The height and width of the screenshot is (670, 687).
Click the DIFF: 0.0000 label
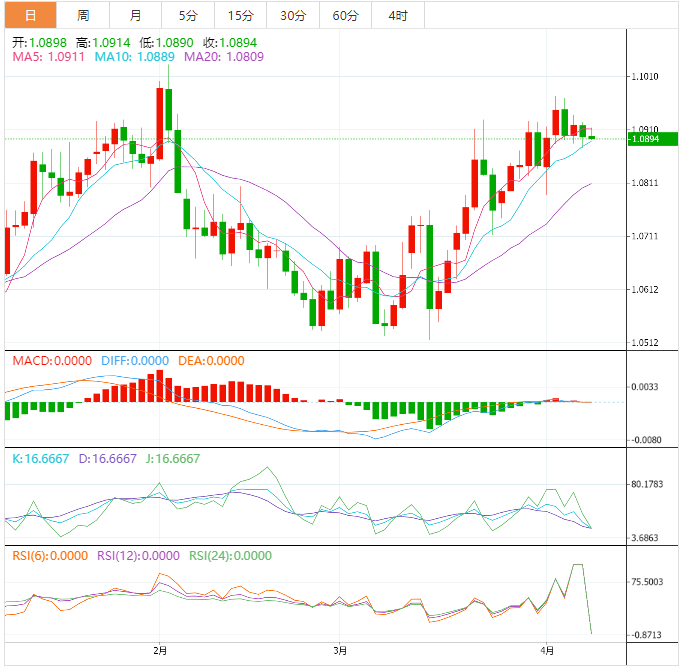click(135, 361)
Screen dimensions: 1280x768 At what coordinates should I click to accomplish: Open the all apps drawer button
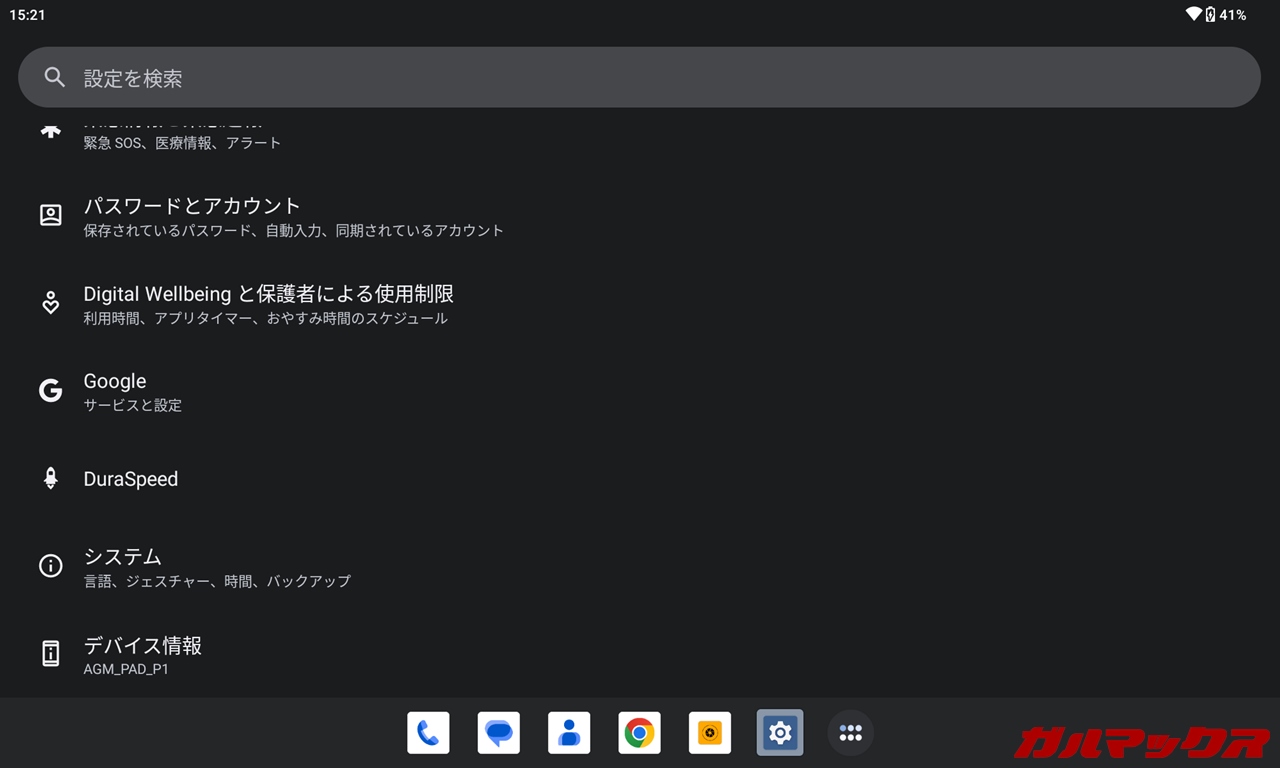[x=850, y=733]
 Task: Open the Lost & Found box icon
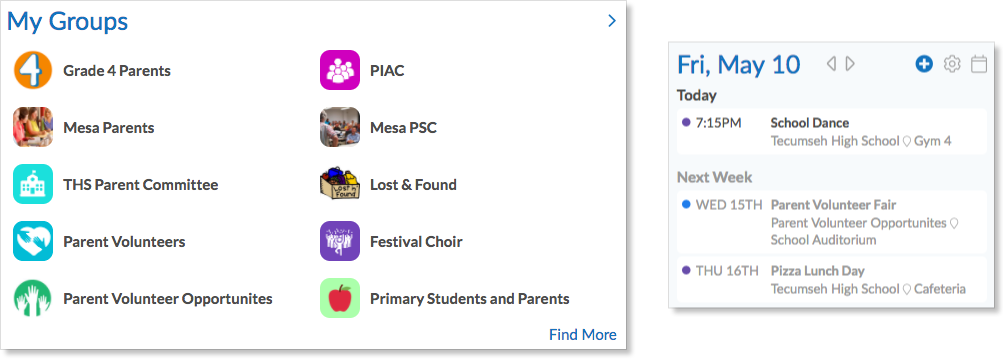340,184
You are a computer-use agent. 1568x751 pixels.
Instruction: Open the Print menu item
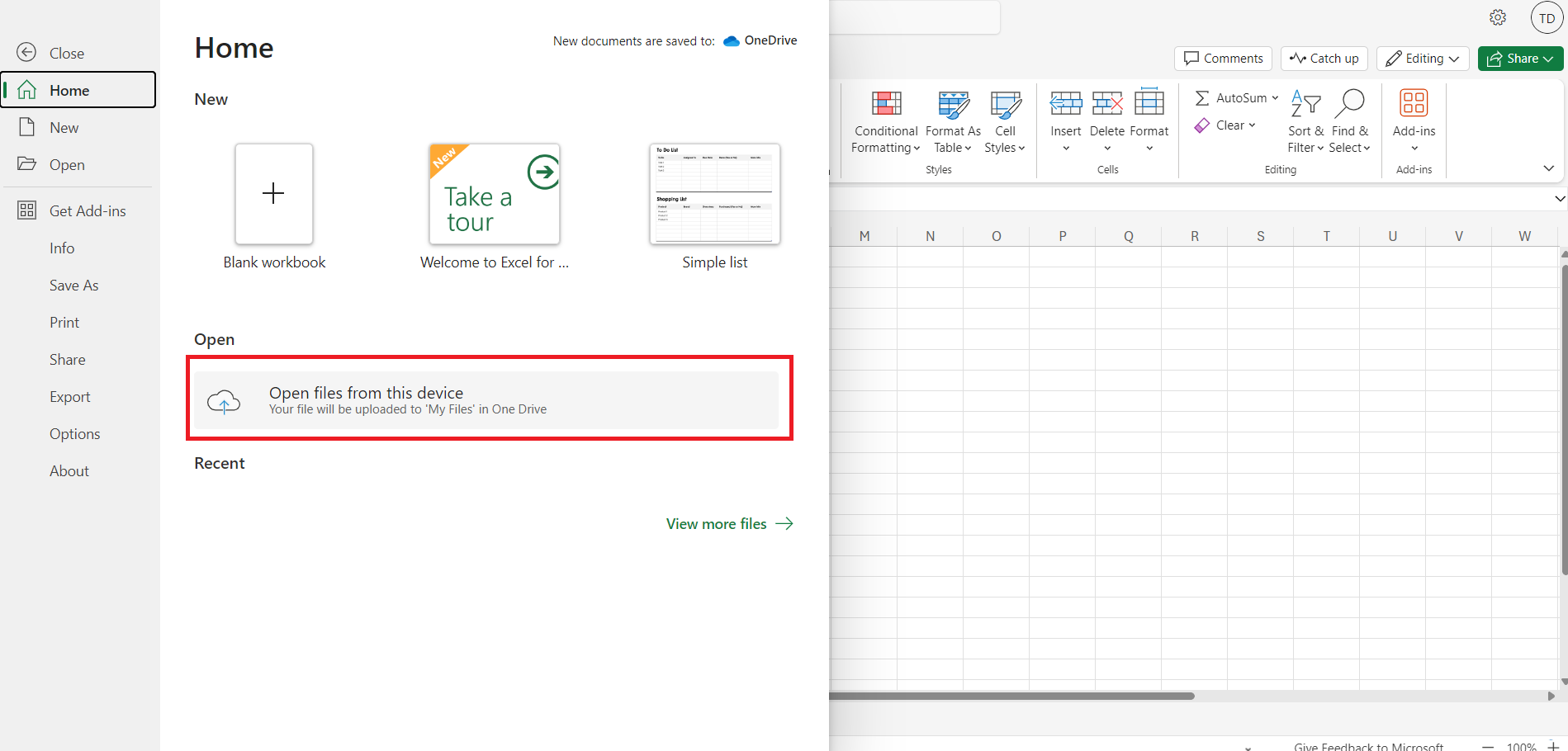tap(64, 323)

Exercise brief:
Copy the material above line for line, leaving out the pictures.

Result:
The height and width of the screenshot is (670, 687).
Click the DIFF: 0.0000 label
click(135, 361)
Screen dimensions: 1280x768 At what coordinates should I click to accomplish: Open the all apps drawer button
[x=850, y=733]
 Task: Open the Lost & Found box icon
340,184
You are a computer-use agent. 1568x751 pixels.
Instruction: Open the Print menu item
tap(64, 323)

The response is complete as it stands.